Source: telecomasia.net
LTE stole the limelight on the opening day of the Mobile Asia Congress in Hong Kong today, with CSL and SingTel announcing trials of the next-gen wireless technology.
Hong Kong-based CSL looks set to claim the prize of Asia’s first commercial trial. CEO Tarek Robbiati said that the operator would begin an LTE trial “shortly” in Kowloon Bay.
Robbiati said the Telstra-owned operator was ready for LTE, thanks to its all-IP HSPA+ upgrade earlier this year, but would not say when it planned to launch service, “because we like to surprise our competitors.”
CSL will also open an LTE technology center in Kowloon Bay next week, Robbiati said.
SingTel announced a plan to conduct regional field trials of LTE technology across Australia, Indonesia, the Philippines and Singapore slated to start in the first half of 2010.
The trials, the first in these territories, will be held in collaboration with local affiliates Optus, Globe Telecom and Telkomsel.
Six vendors – Alcatel-Lucent, Ericsson, Huawei, NEC, Nokia Siemens and ZTE –have been invited to take part, although SingTel did not specify which suppliers would work in which markets.
The trials are scheduled to take place over metropolitan areas over the next six to nine months.
“The trials will also lay the groundwork to establish a regionally compatible LTE network to facilitate growth in the mobile broadband business for the SingTel Group,” the company said in a statement.
An Optus spokesperson said it was yet to be decided when or if a formal tender process would be scheduled.
Under the trials, LTE base stations and core network equipment will be installed for detailed field tests that will evaluate the technology which promises a peak speed of 340 Mbps.

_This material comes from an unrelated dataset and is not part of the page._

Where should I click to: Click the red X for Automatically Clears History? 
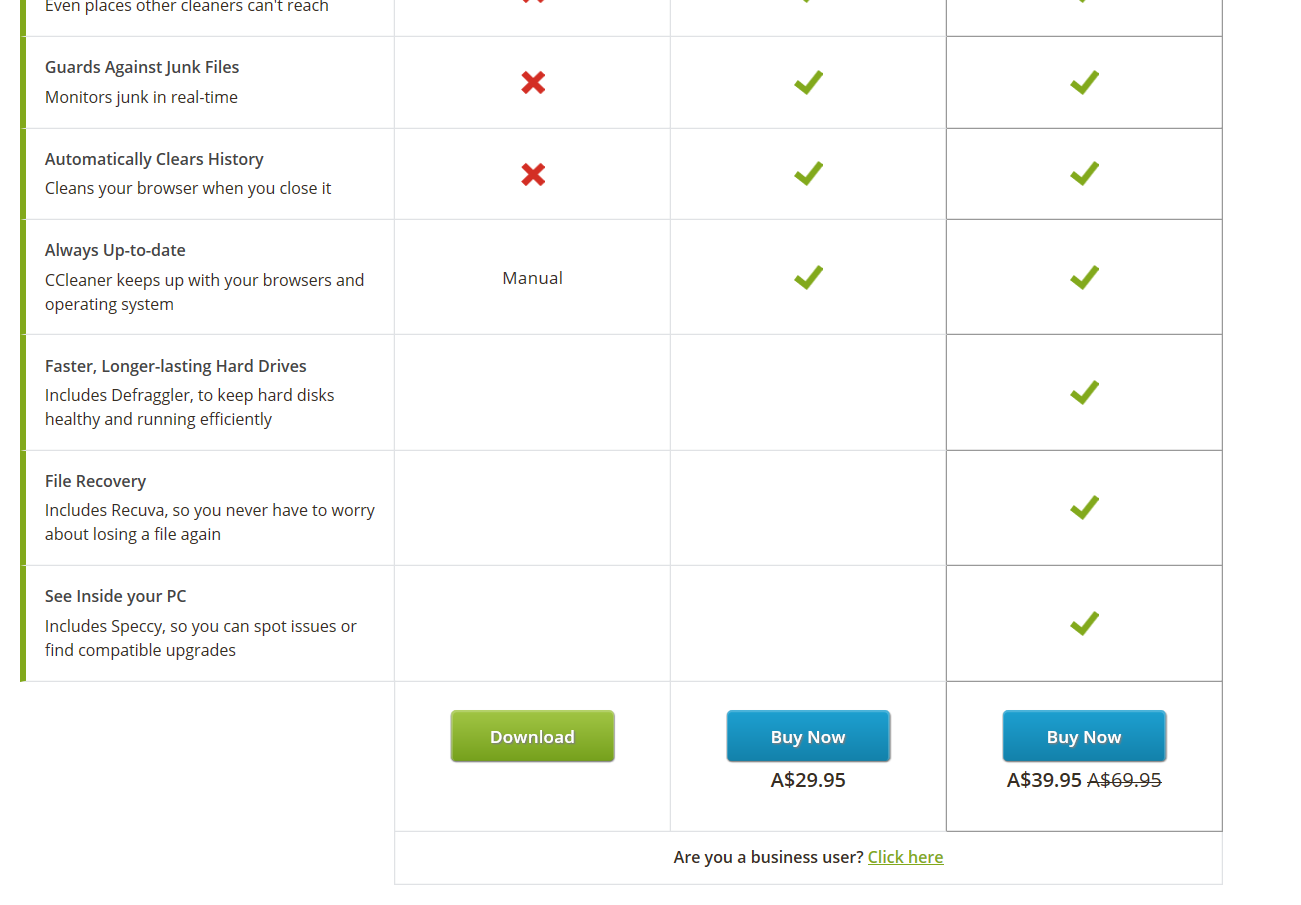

“With our footprint of regional associates serving 273 million customers in eight markets, we are in an excellent position to drive the adoption of LTE technology in the region and beyond,” said SingTel’s International Group CEO Lim Chuan Poh.
In a new report, IDC says it expects a select group of 3G operators – most likely DoCoMo, KDDI, eMobile, CSL, the PCCW/HGC joint venture, Telecom New Zealand and China Mobile Hong Kong – to pioneer investment in LTE networks.
“The current propaganda of LTE infrastructure is being concentrated on developed APEJ [Asia-Pac excluding Japan] markets, where converged handsets with HSPA and Wi-Fi are becoming the new dominant end-user mobile device, but this attention is not addressing another huge opportunity in APEJ, which is the pent-up demand of under-served broadband households,” said IDC’s Asia/Pacific telecommunications research director Bill Rojas said.
IDC estimates that in markets such as the Philippines, the realistic addressable market for LTE could be as high or even higher than one-third of all households.